Task objective = Rewrite the data below, renaming every instance of "Find the location of" as "Determine the position of" and keeping everything else unchanged.

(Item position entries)
○ ○ ○ ○ ○ ○ ○

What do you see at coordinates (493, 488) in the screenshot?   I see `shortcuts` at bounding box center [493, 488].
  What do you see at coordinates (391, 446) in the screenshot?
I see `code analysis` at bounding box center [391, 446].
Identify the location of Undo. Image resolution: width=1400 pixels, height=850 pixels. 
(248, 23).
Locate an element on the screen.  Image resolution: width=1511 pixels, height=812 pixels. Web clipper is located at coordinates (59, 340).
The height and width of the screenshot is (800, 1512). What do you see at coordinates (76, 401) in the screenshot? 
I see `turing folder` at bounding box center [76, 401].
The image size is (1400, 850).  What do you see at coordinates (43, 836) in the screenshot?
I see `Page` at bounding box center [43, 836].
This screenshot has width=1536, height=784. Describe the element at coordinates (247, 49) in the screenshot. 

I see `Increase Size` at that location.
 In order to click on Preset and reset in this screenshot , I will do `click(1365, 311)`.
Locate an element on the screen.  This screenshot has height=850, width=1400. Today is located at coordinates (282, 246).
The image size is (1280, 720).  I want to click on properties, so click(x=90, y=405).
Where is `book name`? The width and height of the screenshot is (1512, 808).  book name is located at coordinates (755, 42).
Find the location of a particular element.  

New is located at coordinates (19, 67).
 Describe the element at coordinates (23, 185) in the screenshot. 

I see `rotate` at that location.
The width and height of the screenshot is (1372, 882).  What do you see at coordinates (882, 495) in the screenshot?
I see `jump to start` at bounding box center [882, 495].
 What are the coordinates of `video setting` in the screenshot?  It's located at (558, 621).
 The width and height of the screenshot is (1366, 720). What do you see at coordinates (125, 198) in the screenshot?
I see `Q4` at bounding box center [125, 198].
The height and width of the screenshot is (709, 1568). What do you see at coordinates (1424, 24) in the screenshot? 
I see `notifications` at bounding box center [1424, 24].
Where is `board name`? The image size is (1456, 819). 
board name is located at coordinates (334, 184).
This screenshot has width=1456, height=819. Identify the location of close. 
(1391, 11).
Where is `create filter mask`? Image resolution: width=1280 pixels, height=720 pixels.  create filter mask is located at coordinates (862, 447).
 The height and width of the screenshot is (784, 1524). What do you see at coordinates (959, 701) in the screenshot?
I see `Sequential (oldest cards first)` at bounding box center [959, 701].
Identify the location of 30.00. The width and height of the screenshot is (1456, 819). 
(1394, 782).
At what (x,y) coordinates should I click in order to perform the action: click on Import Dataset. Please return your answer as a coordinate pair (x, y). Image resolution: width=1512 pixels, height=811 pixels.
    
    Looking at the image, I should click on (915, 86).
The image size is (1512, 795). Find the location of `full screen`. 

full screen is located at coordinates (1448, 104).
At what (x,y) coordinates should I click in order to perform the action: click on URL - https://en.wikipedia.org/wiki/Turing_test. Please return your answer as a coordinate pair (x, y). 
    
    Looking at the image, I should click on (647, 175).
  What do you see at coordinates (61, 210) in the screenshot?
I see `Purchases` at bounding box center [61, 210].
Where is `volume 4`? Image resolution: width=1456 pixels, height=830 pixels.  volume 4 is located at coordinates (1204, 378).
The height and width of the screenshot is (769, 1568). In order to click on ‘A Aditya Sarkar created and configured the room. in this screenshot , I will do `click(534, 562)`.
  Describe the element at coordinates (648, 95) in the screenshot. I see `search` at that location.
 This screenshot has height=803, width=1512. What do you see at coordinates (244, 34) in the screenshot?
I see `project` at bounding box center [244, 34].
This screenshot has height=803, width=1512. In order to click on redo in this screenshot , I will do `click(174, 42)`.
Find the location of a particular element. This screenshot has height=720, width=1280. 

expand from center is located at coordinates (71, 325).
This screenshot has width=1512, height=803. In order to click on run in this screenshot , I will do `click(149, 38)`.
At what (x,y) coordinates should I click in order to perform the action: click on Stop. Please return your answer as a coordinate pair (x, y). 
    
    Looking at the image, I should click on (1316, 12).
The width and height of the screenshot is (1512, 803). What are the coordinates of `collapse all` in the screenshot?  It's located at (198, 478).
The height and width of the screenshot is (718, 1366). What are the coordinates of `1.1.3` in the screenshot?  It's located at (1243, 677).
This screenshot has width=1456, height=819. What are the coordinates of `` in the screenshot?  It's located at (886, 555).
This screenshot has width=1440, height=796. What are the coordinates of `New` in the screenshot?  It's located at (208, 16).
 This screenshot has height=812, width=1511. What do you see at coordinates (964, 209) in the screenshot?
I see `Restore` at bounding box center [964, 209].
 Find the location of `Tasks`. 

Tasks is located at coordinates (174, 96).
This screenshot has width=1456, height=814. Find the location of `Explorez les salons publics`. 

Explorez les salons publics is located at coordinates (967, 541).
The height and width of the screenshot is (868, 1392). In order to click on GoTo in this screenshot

○ ○ ○ ○ ○ ○ ○

The result =
What do you see at coordinates (493, 488) in the screenshot?   I see `shortcuts` at bounding box center [493, 488].
  What do you see at coordinates (391, 446) in the screenshot?
I see `code analysis` at bounding box center [391, 446].
Identify the location of Undo. Image resolution: width=1400 pixels, height=850 pixels. 
(248, 23).
Locate an element on the screen.  Image resolution: width=1511 pixels, height=812 pixels. Web clipper is located at coordinates (59, 340).
The height and width of the screenshot is (800, 1512). What do you see at coordinates (76, 401) in the screenshot? 
I see `turing folder` at bounding box center [76, 401].
The image size is (1400, 850).  What do you see at coordinates (43, 836) in the screenshot?
I see `Page` at bounding box center [43, 836].
This screenshot has width=1536, height=784. Describe the element at coordinates (247, 49) in the screenshot. 

I see `Increase Size` at that location.
 In order to click on Preset and reset in this screenshot , I will do `click(1365, 311)`.
Locate an element on the screen.  This screenshot has height=850, width=1400. Today is located at coordinates (282, 246).
The image size is (1280, 720).  I want to click on properties, so click(x=90, y=405).
Where is `book name`? The width and height of the screenshot is (1512, 808).  book name is located at coordinates (755, 42).
Determine the position of a particular element.  

New is located at coordinates (19, 67).
 Describe the element at coordinates (23, 185) in the screenshot. 

I see `rotate` at that location.
The width and height of the screenshot is (1372, 882).  What do you see at coordinates (882, 495) in the screenshot?
I see `jump to start` at bounding box center [882, 495].
 What are the coordinates of `video setting` in the screenshot?  It's located at (558, 621).
 The width and height of the screenshot is (1366, 720). What do you see at coordinates (125, 198) in the screenshot?
I see `Q4` at bounding box center [125, 198].
The height and width of the screenshot is (709, 1568). What do you see at coordinates (1424, 24) in the screenshot? 
I see `notifications` at bounding box center [1424, 24].
Where is `board name`? The image size is (1456, 819). 
board name is located at coordinates (334, 184).
This screenshot has width=1456, height=819. Identify the location of close. 
(1391, 11).
Where is `create filter mask`? Image resolution: width=1280 pixels, height=720 pixels.  create filter mask is located at coordinates (862, 447).
 The height and width of the screenshot is (784, 1524). What do you see at coordinates (959, 701) in the screenshot?
I see `Sequential (oldest cards first)` at bounding box center [959, 701].
Identify the location of 30.00. The width and height of the screenshot is (1456, 819). 
(1394, 782).
At what (x,y) coordinates should I click in order to perform the action: click on Import Dataset. Please return your answer as a coordinate pair (x, y). Image resolution: width=1512 pixels, height=811 pixels.
    
    Looking at the image, I should click on (915, 86).
The image size is (1512, 795). Determine the position of `full screen`. 

full screen is located at coordinates (1448, 104).
At what (x,y) coordinates should I click in order to perform the action: click on URL - https://en.wikipedia.org/wiki/Turing_test. Please return your answer as a coordinate pair (x, y). 
    
    Looking at the image, I should click on (647, 175).
  What do you see at coordinates (61, 210) in the screenshot?
I see `Purchases` at bounding box center [61, 210].
Where is `volume 4`? Image resolution: width=1456 pixels, height=830 pixels.  volume 4 is located at coordinates (1204, 378).
The height and width of the screenshot is (769, 1568). In order to click on ‘A Aditya Sarkar created and configured the room. in this screenshot , I will do `click(534, 562)`.
  Describe the element at coordinates (648, 95) in the screenshot. I see `search` at that location.
 This screenshot has height=803, width=1512. What do you see at coordinates (244, 34) in the screenshot?
I see `project` at bounding box center [244, 34].
This screenshot has height=803, width=1512. In order to click on redo in this screenshot , I will do `click(174, 42)`.
Determine the position of a particular element. This screenshot has height=720, width=1280. 

expand from center is located at coordinates (71, 325).
This screenshot has width=1512, height=803. In order to click on run in this screenshot , I will do `click(149, 38)`.
At what (x,y) coordinates should I click in order to perform the action: click on Stop. Please return your answer as a coordinate pair (x, y). 
    
    Looking at the image, I should click on (1316, 12).
The width and height of the screenshot is (1512, 803). What are the coordinates of `collapse all` in the screenshot?  It's located at (198, 478).
The height and width of the screenshot is (718, 1366). What are the coordinates of `1.1.3` in the screenshot?  It's located at (1243, 677).
This screenshot has width=1456, height=819. What are the coordinates of `` in the screenshot?  It's located at (886, 555).
This screenshot has width=1440, height=796. What are the coordinates of `New` in the screenshot?  It's located at (208, 16).
 This screenshot has height=812, width=1511. What do you see at coordinates (964, 209) in the screenshot?
I see `Restore` at bounding box center [964, 209].
 Determine the position of `Tasks`. 

Tasks is located at coordinates (174, 96).
This screenshot has width=1456, height=814. Determine the position of `Explorez les salons publics`. 

Explorez les salons publics is located at coordinates (967, 541).
The height and width of the screenshot is (868, 1392). In order to click on GoTo in this screenshot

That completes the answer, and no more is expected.